SECTOR 02 // HOW-TO GUIDES

Run in CI

Wire exit codes, JUnit XML, and the findings report into a pipeline that stays meaningful.

Goal: a CI job that goes red only on real change: a regression, or a finding that started passing.

The job #

# .github/workflows/resilience.yml (excerpt)
- name: Build shinari
  run: go build -o shinari ./cli

- name: Validate (fail fast, no run)
  run: ./shinari -p tests/resilience validate

- name: Run the suite
  run: ./shinari -p tests/resilience --out reports run

- name: Publish JUnit results
  if: always()
  uses: mikepenz/action-junit-report@v4
  with:
    report_paths: reports/junit.xml

- name: Attach the findings ledger
  if: always()
  uses: actions/upload-artifact@v4
  with:
    name: findings
    path: reports/findings.md

Interpret the exit code #

exitverdictCI meaning
0PASSEDgreen: findings still failing as expected
1FAILEDred: regression, or a finding now passes (promote it)
2ERROREDred: harness/infra problem, not a product problem
3INCONCLUSIVEred: system was never healthy; fix the baseline
64usagethe pipeline invoked shinari wrong

Route alerts accordingly: 1 pages the product team, 2/3 page whoever owns the test environment. That separation is the reason the codes exist.

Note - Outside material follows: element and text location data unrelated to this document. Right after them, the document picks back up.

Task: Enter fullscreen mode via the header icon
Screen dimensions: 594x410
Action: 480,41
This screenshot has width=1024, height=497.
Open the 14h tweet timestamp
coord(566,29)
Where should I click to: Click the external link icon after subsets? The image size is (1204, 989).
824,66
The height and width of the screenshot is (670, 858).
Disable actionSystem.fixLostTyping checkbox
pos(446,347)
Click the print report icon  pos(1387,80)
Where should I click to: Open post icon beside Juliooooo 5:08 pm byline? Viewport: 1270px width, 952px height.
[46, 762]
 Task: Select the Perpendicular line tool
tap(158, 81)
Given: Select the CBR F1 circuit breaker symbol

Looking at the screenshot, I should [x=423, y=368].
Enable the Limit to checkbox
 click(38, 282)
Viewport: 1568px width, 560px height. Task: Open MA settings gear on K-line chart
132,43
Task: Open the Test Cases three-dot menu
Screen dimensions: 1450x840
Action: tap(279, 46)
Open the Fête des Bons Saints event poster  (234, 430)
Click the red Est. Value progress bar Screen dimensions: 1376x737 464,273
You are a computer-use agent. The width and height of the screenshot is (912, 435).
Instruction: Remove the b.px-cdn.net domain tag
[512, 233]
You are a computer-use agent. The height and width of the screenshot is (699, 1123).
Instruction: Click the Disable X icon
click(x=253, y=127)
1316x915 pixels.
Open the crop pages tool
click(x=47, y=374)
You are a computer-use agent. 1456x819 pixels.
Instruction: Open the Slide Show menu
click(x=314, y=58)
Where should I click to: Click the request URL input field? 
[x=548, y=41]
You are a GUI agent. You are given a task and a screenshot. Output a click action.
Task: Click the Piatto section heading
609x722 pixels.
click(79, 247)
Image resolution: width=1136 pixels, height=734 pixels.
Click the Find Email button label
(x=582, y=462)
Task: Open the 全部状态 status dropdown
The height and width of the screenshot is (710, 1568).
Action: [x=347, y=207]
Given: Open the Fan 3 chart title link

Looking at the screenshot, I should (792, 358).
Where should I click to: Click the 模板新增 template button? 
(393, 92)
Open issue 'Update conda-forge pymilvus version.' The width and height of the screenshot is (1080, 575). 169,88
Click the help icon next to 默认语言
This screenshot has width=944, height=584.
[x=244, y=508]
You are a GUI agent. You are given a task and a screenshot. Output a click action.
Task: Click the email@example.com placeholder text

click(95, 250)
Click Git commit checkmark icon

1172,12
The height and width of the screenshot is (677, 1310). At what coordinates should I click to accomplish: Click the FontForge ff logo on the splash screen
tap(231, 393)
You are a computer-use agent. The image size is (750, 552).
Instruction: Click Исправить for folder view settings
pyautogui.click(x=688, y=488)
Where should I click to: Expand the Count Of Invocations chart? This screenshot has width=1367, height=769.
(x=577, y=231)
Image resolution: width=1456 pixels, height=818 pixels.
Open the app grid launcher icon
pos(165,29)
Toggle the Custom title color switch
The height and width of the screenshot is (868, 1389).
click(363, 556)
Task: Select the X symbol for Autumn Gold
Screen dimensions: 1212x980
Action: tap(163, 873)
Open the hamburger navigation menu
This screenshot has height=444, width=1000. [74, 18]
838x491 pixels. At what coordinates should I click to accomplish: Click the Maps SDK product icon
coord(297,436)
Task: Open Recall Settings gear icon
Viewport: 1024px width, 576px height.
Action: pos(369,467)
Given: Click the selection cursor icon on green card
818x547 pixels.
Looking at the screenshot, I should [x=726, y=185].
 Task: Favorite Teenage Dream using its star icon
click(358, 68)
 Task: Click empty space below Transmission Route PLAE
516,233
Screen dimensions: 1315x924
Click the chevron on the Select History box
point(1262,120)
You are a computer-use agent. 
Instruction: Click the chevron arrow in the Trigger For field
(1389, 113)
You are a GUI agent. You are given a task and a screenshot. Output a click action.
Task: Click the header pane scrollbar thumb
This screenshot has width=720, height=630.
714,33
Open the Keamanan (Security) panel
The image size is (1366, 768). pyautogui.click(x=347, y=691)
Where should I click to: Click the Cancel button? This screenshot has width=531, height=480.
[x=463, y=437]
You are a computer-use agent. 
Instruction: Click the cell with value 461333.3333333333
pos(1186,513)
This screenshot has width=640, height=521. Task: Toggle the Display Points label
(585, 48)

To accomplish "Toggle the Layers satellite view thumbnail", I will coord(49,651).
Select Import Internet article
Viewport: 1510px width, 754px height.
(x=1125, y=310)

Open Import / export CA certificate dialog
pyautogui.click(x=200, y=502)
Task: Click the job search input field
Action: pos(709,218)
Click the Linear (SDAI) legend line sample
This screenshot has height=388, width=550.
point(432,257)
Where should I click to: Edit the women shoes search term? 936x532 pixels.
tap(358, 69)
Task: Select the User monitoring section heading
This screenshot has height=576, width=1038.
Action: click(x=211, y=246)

Findings in JUnit output #

A held finding renders as a passed testcase with the narrative in system-out: CI dashboards stay green while the gap remains visible in the test detail. The results.json artifact carries the full structure (per-check verdicts, findings, injected faults, timings) for custom tooling.

One run at a time #

shinari run takes a per-project flock; a second concurrent run on the same runner fails fast with exit 2 instead of corrupting the stack. If your CI retries jobs, that’s the guard that keeps retries honest.